# [Aufgabe A]
Beantworte anhand der Forendiskussion über emerge hinter einem Proxy diese Fragen:
(i) Welcher Port wird für rsync angegeben?
(ii) Woran scheiterte der HTTP-Tunnel, den berni.walzl einmal eingerichtet hatte?
(iii) Unter welchem Eintrag und in welcher Datei werden die Server für webrsync eingetragen?
# [Aufgabe B]
Erkläre in höchstens drei Sätzen, warum emerge-webrsync laut der Forendiskussion über emerge hinter einem Proxy auch über einen FTP-Server funktionieren würde.
# [Aufgabe C]
Führe bitte die Forendiskussion über emerge hinter einem Proxy im Anschluss an die zuletzt gestellte Frage von berni.walzl weiter.

# [Zitierter Auszug]
Schülerheim  :Smile: 

SSH-Tunnel... ssh-Port ist zu  :Smile: 

FTP-Tunnel... das würd funzn, wenns sowas gibt.

In die Mirrorliste nur FTPs eintragen hat wenig sinn. denn beim emerge greift er auf den rsync zu (das ist kein ftp. rsync ist port 873)

Wenn jemand weitere Ideen oder Tipps hat. nur raus damit. Bin für alle Ideen offen.

berni

----------

## toskala

scherzkeks.

das du ssh auf einen beliebigen port legen kannst ist dir aber bewusst?

ich meine, die grundvorraussetzungen dafür sind:

a) server _ausserhalb_ des netzes auf dem du root hast

b) grundlegende kenntnis von ssh, legs halt auf nen anderen port der nicht zu ist

und schwupps kannst du tunneln.

es gibt dann zu guter letzt noch http-tunnel, das ist aber garstiger als ssh

----------

## berni.walzl

sorry. hab ich nicht gewusst. Ich hab mal einen http-tunnel gemacht, dieser hat aber nicht funktioniert, da der server alles rausfilterte, was nicht http ist  :Sad: 

na gut... nur wie komm ich jetzt bitte zu nem server, wo ich root sein kann ?!?

Es muss doch noch andere Möglichkeiten geben.

berni

----------

## toskala

naja, solang du den proxy-zwang hast wird da nicht viel drumrum gehen, mehr fällt mir dazu jetzt auch net ein

----------

## berni.walzl

nochwas am rande: ist es eigentlich egal, ob ich jetzt den emerge oder den emerge-webrsync ausführe? oder hab ich durch den webemerge irgendwelche nachteile.

UND: von welcher Datei holt sich emerge-webrsync den Server zu dme er sich connecten muss? was wäre, wenn ich den einfach durch einen ftp-server ersetze?

berni

----------

## st4n

er brauch kein root-zugang du pappnase :P

----------

## berni.walzl

 *berni.walzl wrote:*   

> UND: von welcher Datei holt sich emerge-webrsync den Server zu dme er sich connecten muss? was wäre, wenn ich den einfach durch einen ftp-server ersetze?

 

würde das funktionieren??

berni

----------

## Sas

Die Nachteile von webrsync sind mehr Traffic und ein etwas älterer Portage-Tree. Da das Skript den Snapshot einfach via wget runter lädt, würde das genauso von einem FTP-Server funktionieren. Die Server werden unter GENTOO_MIRRORS in die make.conf eingetragen. Dort solltest du ja sowieso nur FTP-Server stehen haben, wenn HTTP zu ist. Vor dem Sync musst du natürlich noch ein 'export ftp_proxy="dein_ftp_proxy"' absetzen. Am besten du schreibst den Befehl gleich nach /etc/profile.

----------

## berni.walzl

der bootstrap lädt ja auch was vom internet runter. kann ich das auch einstellen oder benutzt er die Mirrors von GENTOO_MIRRORS??

berni

----------

## Sas

Ja, die make.conf wird da genauso genutzt wie sonst auch.

----------

## berni.walzl

und muss ich da jetzt den ganzen pfad eingeben, oder?

# [Datenblock]
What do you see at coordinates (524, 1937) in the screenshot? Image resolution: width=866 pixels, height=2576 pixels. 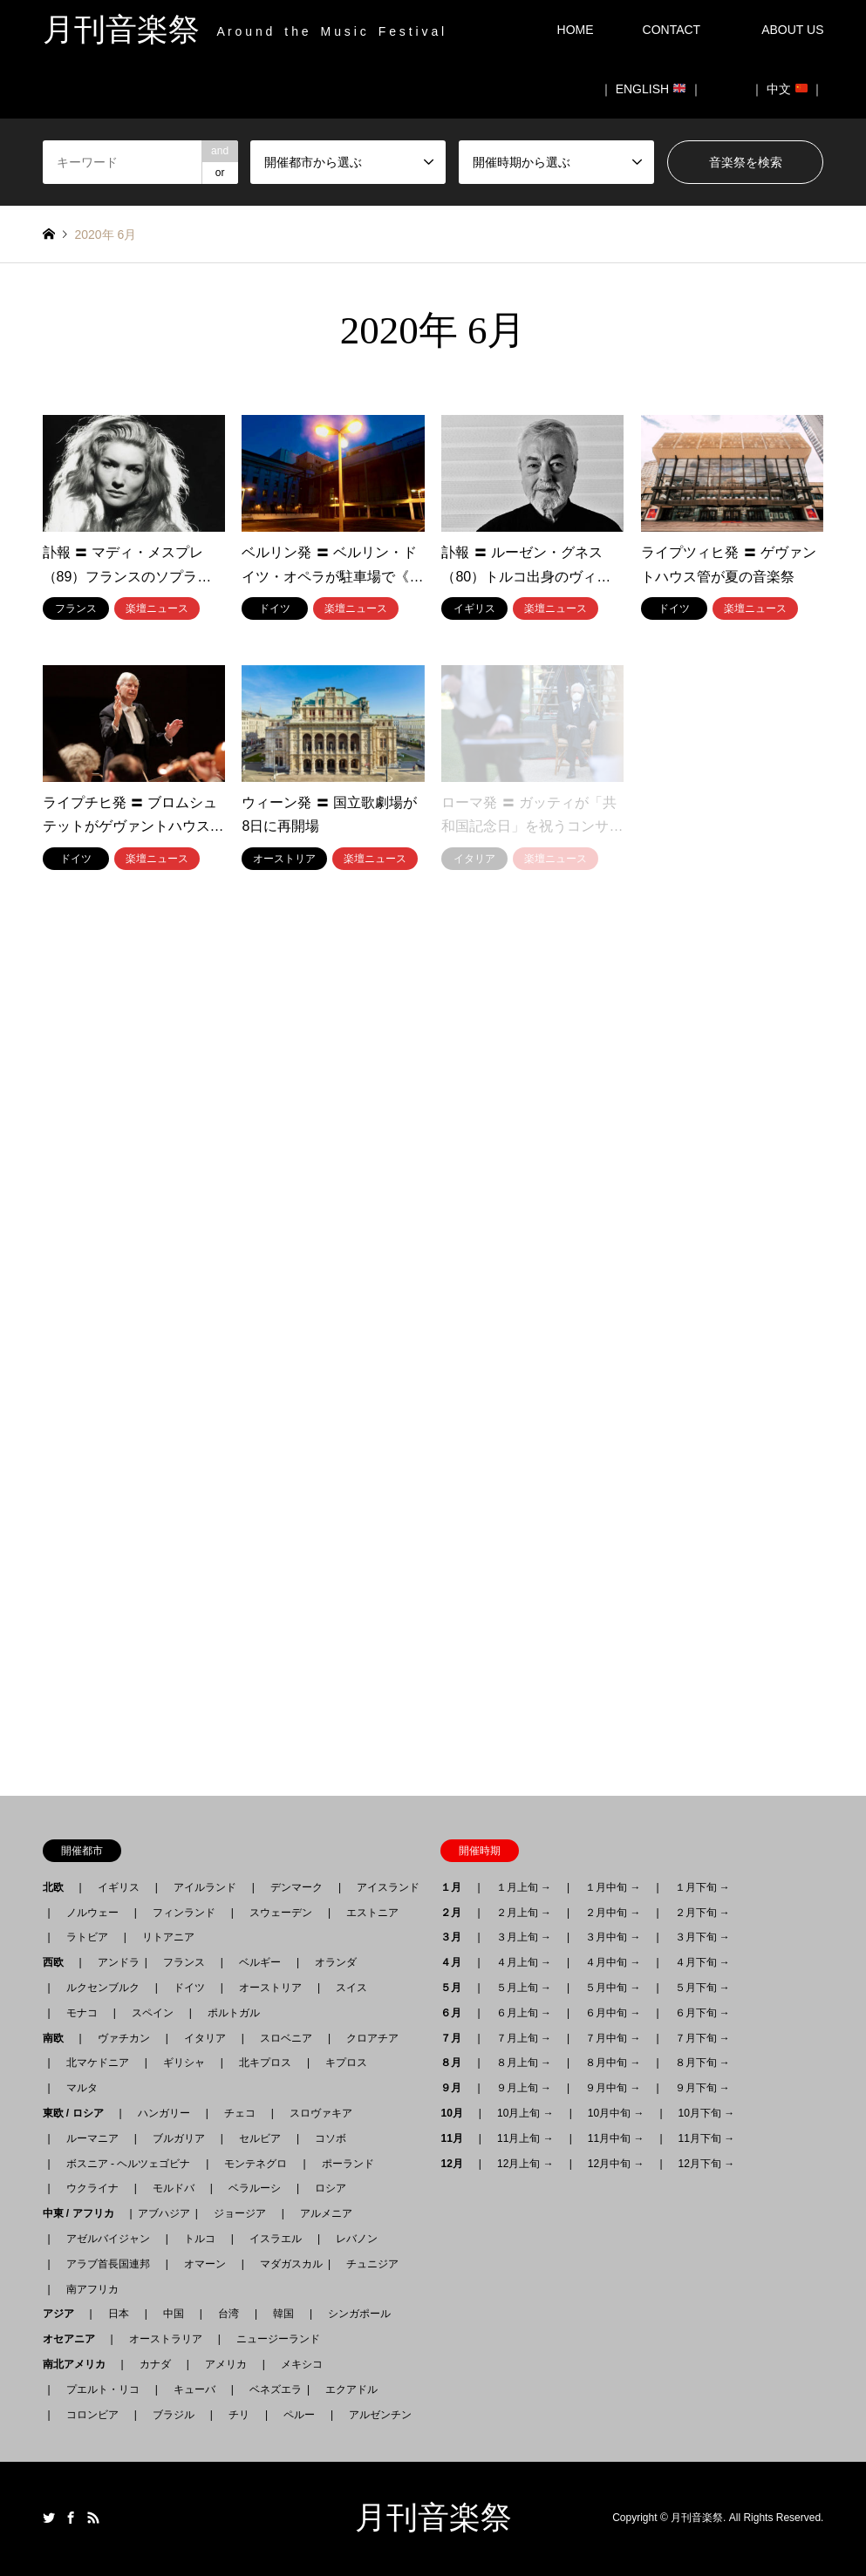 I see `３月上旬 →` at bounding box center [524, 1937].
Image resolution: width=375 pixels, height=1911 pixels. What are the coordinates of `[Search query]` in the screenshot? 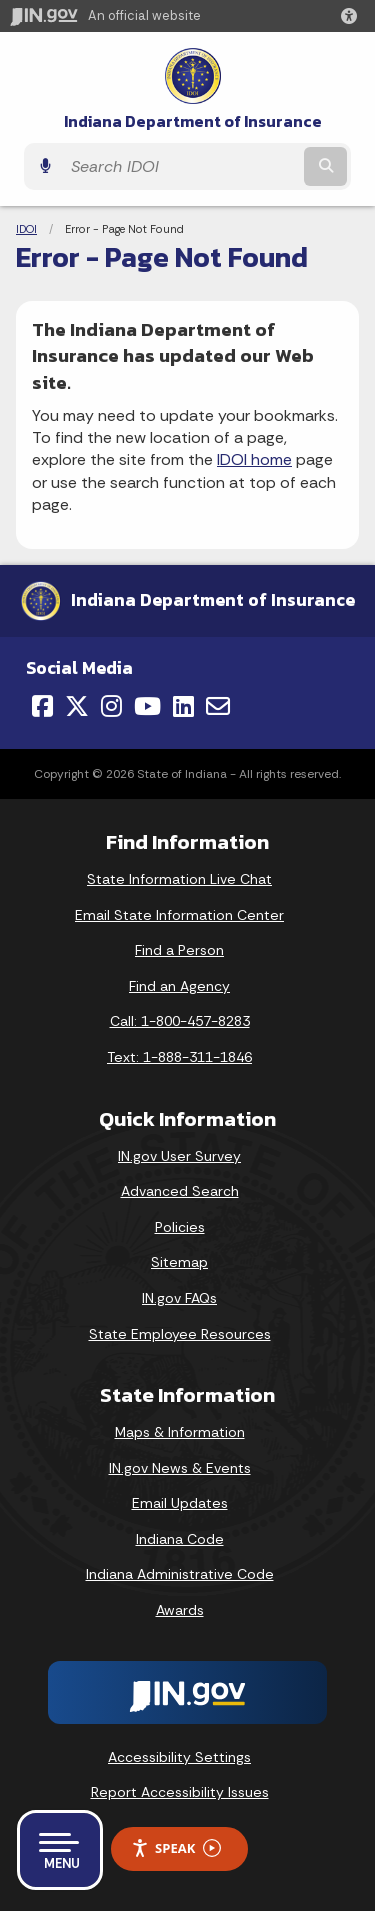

# [Erwartete Antwort A]
(i) Port 873.
(ii) Der Server filterte alles heraus, was nicht HTTP ist.
(iii) Unter GENTOO_MIRRORS in der make.conf.

# [Erwartete Antwort B]
Das Skript lädt den Snapshot einfach per wget herunter. Deshalb würde der Download von einem FTP-Server genauso funktionieren.

# [Erwartete Antwort C]
also z.B.: ftp://gentoo.inode.at/portage/

mit dem letzten Pfad (/portage/)

berni

----------

## Sas

Nein, du guckst einfach hier nach und trägst die FTP-Mirrors einfach so in die make.conf ein, wie sie dort stehen; z.B. ftp://linux.rz.ruhr-uni-bochum.de/gentoo-mirror/

----------

## berni.walzl

also einfach am ende der make.conf hinschreiben:

GENTOO_MIRROR="ftp://gentoo.inode.at/source/"

da sind die ordner gleich wie bei dem von ftp://linux.rz.ruhr-uni-bochum.de/gentoo-mirror/ aber mein isp ist auch inode, deshalb kann ich die komplette bandbreite ausnützen  :Smile: 

stimmt das so? oder muss ich noch was ändern.

berni

----------

## unix

kannst auch ein mirrorselect -i -o >> /etc/make.conf

machen und dir einen ftp mirror aus der liste suchen

----------

## sirro

Ich verstehe gar nicht, dass das Problem noch existiert, schon ganz am Anfang des Threads wurde doch zweimal der Hinweis auf die Snapshots gegeben, die viele Mirror haben.

 :Arrow:  FTP-connect auf ftp://gentoo.inode.at/source/snapshots dann aktuellsten Snapshot runterladen, nach /usr/portage entpacken und dann wie gerade beschrieben noch ein paar ftp-server in die Mirror-Liste.

Einziges Problem bleiben dann Dateien, die noch nicht auf den FTP-Servern liegen sondern von HTTP-Servern des Autors gezogen werden müssen. Aber solange du kein "bloody" aktuelles System haben willst sollte dieses Problem nicht auftreten (und wenn einmal alles läuft, dann kannst du deinen Python-Proxy ja wieder aufsetzen...  :Wink: )

----------

## berni.walzl

das Problem besteht darin, dass ich mit emerge-webrsync den kernel runterladen soll. Leider hat er sich immer zu einem http-server connectet. Ich werde nun versuchen, einen GENTOO_MIROOR einzutragen und schaun, ob sich emerge-webrsync dann noch immer zu einem http-server connecten will.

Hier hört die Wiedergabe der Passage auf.